● Entries provided:
####################
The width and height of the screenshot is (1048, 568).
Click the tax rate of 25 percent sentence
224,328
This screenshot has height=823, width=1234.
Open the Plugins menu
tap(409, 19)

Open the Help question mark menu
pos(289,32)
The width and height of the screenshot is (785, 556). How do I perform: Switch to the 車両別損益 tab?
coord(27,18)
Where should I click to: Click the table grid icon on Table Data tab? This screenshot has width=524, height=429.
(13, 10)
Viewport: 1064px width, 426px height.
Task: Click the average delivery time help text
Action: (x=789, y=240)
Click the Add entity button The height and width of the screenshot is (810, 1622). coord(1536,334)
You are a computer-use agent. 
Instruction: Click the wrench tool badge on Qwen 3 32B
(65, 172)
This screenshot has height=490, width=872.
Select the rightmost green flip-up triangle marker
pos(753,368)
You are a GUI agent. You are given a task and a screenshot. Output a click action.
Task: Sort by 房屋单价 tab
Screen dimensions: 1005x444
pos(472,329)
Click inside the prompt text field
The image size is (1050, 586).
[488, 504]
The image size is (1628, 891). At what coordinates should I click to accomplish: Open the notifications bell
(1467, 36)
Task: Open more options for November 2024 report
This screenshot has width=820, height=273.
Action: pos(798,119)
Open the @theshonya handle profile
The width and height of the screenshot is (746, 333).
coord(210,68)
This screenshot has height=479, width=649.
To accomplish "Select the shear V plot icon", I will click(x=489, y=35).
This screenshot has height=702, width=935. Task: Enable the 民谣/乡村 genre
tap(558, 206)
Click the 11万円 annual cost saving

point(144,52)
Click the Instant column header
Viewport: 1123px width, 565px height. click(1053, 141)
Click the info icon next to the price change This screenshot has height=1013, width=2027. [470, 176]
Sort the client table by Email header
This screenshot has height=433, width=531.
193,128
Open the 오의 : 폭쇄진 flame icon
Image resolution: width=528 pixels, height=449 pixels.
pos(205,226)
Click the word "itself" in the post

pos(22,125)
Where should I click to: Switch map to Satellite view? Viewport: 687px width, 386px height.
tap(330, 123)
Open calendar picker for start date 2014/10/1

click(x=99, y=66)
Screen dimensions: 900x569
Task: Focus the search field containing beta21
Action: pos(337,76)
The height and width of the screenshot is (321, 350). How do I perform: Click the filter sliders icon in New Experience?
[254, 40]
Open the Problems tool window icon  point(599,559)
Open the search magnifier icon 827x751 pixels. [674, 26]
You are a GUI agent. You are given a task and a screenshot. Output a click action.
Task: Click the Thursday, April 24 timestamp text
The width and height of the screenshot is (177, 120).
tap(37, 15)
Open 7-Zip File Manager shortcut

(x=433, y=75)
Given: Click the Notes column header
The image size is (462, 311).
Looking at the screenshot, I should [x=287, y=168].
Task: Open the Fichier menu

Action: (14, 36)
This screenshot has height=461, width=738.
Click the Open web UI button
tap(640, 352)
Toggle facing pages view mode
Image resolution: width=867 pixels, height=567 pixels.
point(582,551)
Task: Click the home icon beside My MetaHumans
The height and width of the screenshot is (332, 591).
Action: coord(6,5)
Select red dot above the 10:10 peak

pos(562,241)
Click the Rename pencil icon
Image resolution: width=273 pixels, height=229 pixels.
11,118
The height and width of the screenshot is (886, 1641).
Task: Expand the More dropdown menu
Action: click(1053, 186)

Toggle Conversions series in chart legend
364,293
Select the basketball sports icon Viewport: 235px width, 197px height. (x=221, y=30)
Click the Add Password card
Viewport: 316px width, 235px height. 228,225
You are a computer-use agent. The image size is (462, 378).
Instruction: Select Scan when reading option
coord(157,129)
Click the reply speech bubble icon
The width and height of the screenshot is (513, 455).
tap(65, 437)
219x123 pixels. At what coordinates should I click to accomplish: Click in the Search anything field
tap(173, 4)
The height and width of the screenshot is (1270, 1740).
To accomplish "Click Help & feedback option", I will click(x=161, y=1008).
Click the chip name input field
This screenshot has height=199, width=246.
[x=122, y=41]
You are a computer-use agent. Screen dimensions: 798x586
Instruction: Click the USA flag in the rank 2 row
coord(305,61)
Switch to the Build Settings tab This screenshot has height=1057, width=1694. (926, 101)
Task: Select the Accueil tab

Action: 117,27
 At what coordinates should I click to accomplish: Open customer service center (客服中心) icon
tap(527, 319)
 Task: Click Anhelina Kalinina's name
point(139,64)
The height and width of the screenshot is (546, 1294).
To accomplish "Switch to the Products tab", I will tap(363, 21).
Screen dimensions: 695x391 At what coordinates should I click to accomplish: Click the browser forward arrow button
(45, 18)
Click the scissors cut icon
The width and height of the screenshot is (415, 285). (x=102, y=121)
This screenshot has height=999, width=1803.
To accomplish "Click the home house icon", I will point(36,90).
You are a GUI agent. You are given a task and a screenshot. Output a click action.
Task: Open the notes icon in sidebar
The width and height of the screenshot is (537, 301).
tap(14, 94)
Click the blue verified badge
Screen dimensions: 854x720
####################
● Stated exercise: Write out the items word for word, starting with the first line and ending after the line that contains "Viewport: 1123px width, 565px".

● Solution to this task:
The width and height of the screenshot is (1048, 568).
Click the tax rate of 25 percent sentence
224,328
This screenshot has height=823, width=1234.
Open the Plugins menu
tap(409, 19)

Open the Help question mark menu
pos(289,32)
The width and height of the screenshot is (785, 556). How do I perform: Switch to the 車両別損益 tab?
coord(27,18)
Where should I click to: Click the table grid icon on Table Data tab? This screenshot has width=524, height=429.
(13, 10)
Viewport: 1064px width, 426px height.
Task: Click the average delivery time help text
Action: (x=789, y=240)
Click the Add entity button The height and width of the screenshot is (810, 1622). coord(1536,334)
You are a computer-use agent. 
Instruction: Click the wrench tool badge on Qwen 3 32B
(65, 172)
This screenshot has height=490, width=872.
Select the rightmost green flip-up triangle marker
pos(753,368)
You are a GUI agent. You are given a task and a screenshot. Output a click action.
Task: Sort by 房屋单价 tab
Screen dimensions: 1005x444
pos(472,329)
Click inside the prompt text field
The image size is (1050, 586).
[488, 504]
The image size is (1628, 891). At what coordinates should I click to accomplish: Open the notifications bell
(1467, 36)
Task: Open more options for November 2024 report
This screenshot has width=820, height=273.
Action: pos(798,119)
Open the @theshonya handle profile
The width and height of the screenshot is (746, 333).
coord(210,68)
This screenshot has height=479, width=649.
To accomplish "Select the shear V plot icon", I will click(x=489, y=35).
This screenshot has height=702, width=935. Task: Enable the 民谣/乡村 genre
tap(558, 206)
Click the 11万円 annual cost saving

point(144,52)
Click the Instant column header
Viewport: 1123px width, 565px height. click(1053, 141)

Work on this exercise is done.